Dream is shattered by prosaic reality

With hopeful trepidation, Washington State's small contingent of fans here Saturday dared dream of an upset, ignoring good sense and all...

Seattle Times colleges reporter

LOS ANGELES — With hopeful trepidation, Washington State's small contingent of fans here Saturday dared dream of an upset, ignoring good sense and all the guys who run 4.4 on the USC sideline.

Look at Appalachian State, they figured. How about Syracuse waylaying Louisville, and Ball State nearly upending Nebraska and Mississippi bothering Florida?

There was more. It was in Southern California that the Cougars of 1988 pulled off the program's only shocker over a No. 1 team (UCLA). There was the Sports Illustrated jinx, poised to bedevil the Trojans, whose running game at Nebraska was splashed on the cover this week.

There was even rain here for a couple of days, and wasn't it rain in Corvallis 40 years ago that reduced O.J. Simpson to fighting through quicksand and the top-rated Trojans to 3-0 upset losers in one of the conference's most notable surprises?

Alas, these Trojans are more about strength and speed than omens and premonitions.

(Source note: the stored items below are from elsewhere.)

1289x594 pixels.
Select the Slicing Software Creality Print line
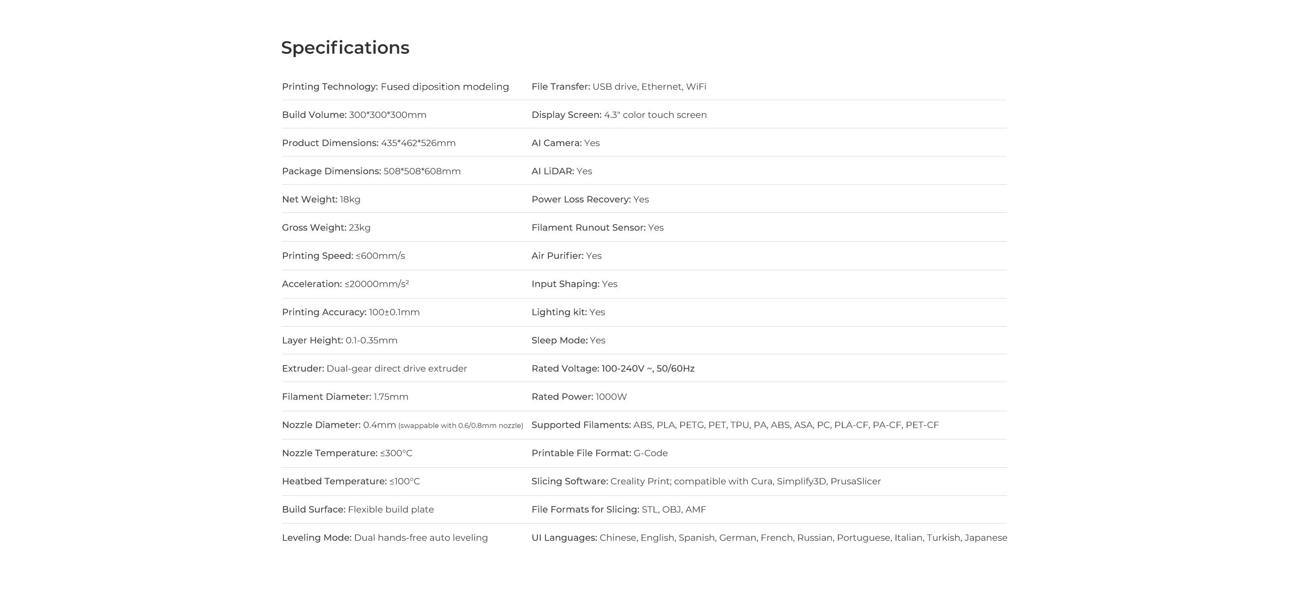706,481
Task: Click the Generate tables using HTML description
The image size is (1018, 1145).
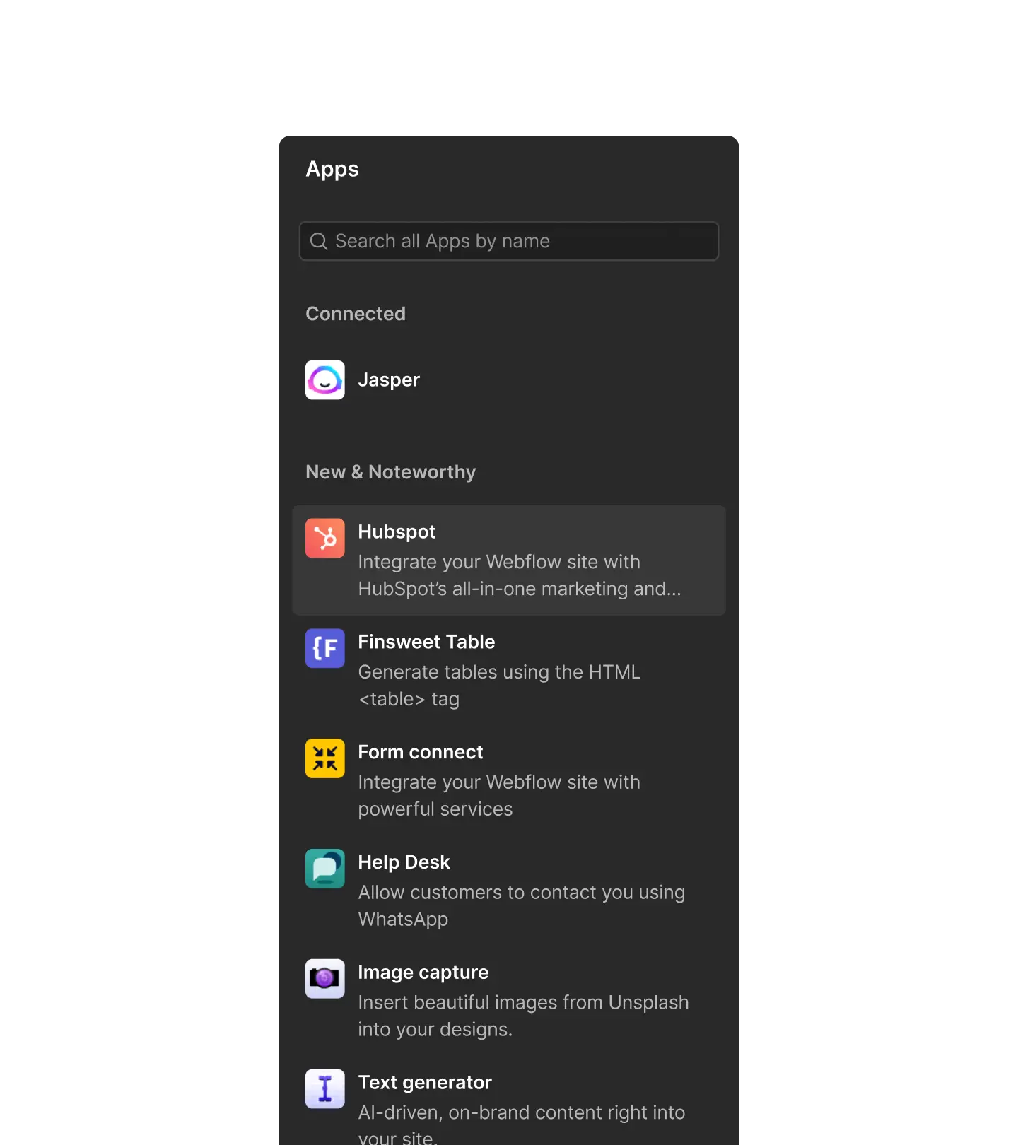Action: pyautogui.click(x=499, y=686)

They seemed bent on rectifying whatever small frailties they displayed at Nebraska, and throttled WSU, 47-14.

They threw 38 times and completed 30. They poked and prodded and didn't have a scrimmage play longer than 25 yards. But they had 28 first downs.

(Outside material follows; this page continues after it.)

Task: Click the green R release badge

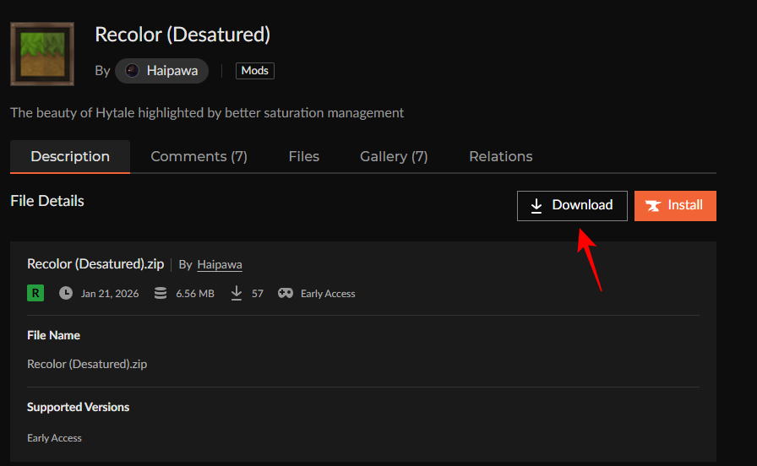Action: coord(35,293)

"I thought J.D. did a nice job of distributing the ball to the uncovered guys," said USC offensive coordinator Steve Sarkisian of quarterback John David Booty. "They were giving us a lot of bubble screens and hitches. The opportunities were there, so J.D. kept taking them."

So, at long last, almost two months after the Cougars convened for fall camp, their season can begin next weekend at Arizona. That's when the real reckoning starts.

Maybe as much as anybody in Division IA football, WSU has spent September fulfilling outside expectations, not lifting the veil to its inner soul. The Cougars have lost where they should have lost, at Wisconsin and here at the Coliseum, and they won where they should have won, against San Diego State and Idaho.

Thus, no surprises, no heavy intrigue, no bold statements that they're a program about to emerge or one headed for the dumper. Mostly, it's to be played out the last eight games of the season.

Oh, there have been subplots. At times — early against Wisconsin, early against USC — the WSU offense has looked capable of finessing anybody in the country. At other times, such as when the Cougars lurched for 7 yards in the second quarter against the Trojans, they can look like practice just started Wednesday.

"We were OK with giving up that 10-, 12-yard route," said USC safety Taylor Mays, a sophomore from Seattle's O'Dea High School. "As long as it wasn't that 40-yard route."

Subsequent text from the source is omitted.